MHTG-Riege leistet sich zu viele Fehler

Jochen Dippel

Von Jochen Dippel

Mo, 17. Oktober 2011

Turnen

Geräteturner verlieren dritten Saisonkampf in der zweiten Liga gegen den KTV Ries mit 31:44.

GERÄTETURNEN. Der erste und zugleich letzte Ausflug der Geräteturnriege des Markgräfler Hochrhein Turngaues (MHTG) von Weil nach Lörrach hat sich durchaus gelohnt. Zumindest was Kulisse und Atmosphäre in der Neumattschulhalle betrifft. Erneut sorgten rund 170 Zuschauer für prächtige Stimmung und geizten nicht mit lautstarker Anfeuerung. Gleichwohl mussten sich die Gastgeber auch bei ihrem dritten Auftritt in der zweiten Bundesliga geschlagen geben. Gegen den KTV Ries setzte es eine klare Niederlage mit 31:44 Scorerpunkten. Immerhin sicherte sich der MHTG zwei Geräte, den Sprungtisch und den Barren.

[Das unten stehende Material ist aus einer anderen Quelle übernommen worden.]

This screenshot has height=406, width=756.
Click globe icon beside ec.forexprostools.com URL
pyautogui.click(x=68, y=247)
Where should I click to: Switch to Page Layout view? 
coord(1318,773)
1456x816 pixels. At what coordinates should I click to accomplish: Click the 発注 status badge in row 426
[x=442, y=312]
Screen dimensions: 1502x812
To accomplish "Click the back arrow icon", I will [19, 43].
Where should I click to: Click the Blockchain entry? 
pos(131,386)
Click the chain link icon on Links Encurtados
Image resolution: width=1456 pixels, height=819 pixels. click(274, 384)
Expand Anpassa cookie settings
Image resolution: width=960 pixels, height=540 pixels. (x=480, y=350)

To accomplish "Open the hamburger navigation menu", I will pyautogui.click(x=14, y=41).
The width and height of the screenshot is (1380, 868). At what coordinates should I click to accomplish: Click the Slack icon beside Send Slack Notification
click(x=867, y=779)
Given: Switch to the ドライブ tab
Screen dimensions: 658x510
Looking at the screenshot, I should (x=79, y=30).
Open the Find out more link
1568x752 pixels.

Beinahe hätte es auch noch zum Gewinn des Recks gereicht. Doch hatte Ingo Nageleisen einige Probleme bei seiner Übung, während sein direkter Kontrahent Mark Ramseier, der mit 18 Punkten Topscorer war, als Schlussturner mit einem schwierigen und zugleich sauberen Vortrag mit zwei Flugteilen, einarmigen Riesenfelgen und einem Doppelsalto gestreckt als Abgang glänzte. Dadurch verloren die Gastgeber auch das Reck mit 8:9.

Doch daran lag die Niederlage nicht. "Wir haben wieder zu viele Fehler gemacht, während Ries fast fehlerlos durchturnte", resümierten die MHTG-Trainer Denis Bär und Patrik Ambauen. Dennoch sieht Ambauen seine Riege auf gutem Weg. "Es gibt eine kontinuierliche Steigerung. Und die beiden wichtigsten Wettkämpfe kommen jetzt noch, die wollen wir unbedingt gewinnen." Mut macht dem Aufsteiger auch der Gästecoach. "Der MHTG hat eine sehr gute junge Mannschaft, die viel Perspektive besitzt und sich sicher in der zweiten Liga hält", lobte Wolfgang Eichmeier. "Trotz eines Autobahnstaues und einer fünfeinhalbstündigen Anreise haben wir heute einfach sicher und sauber geturnt – das machte den Unterschied."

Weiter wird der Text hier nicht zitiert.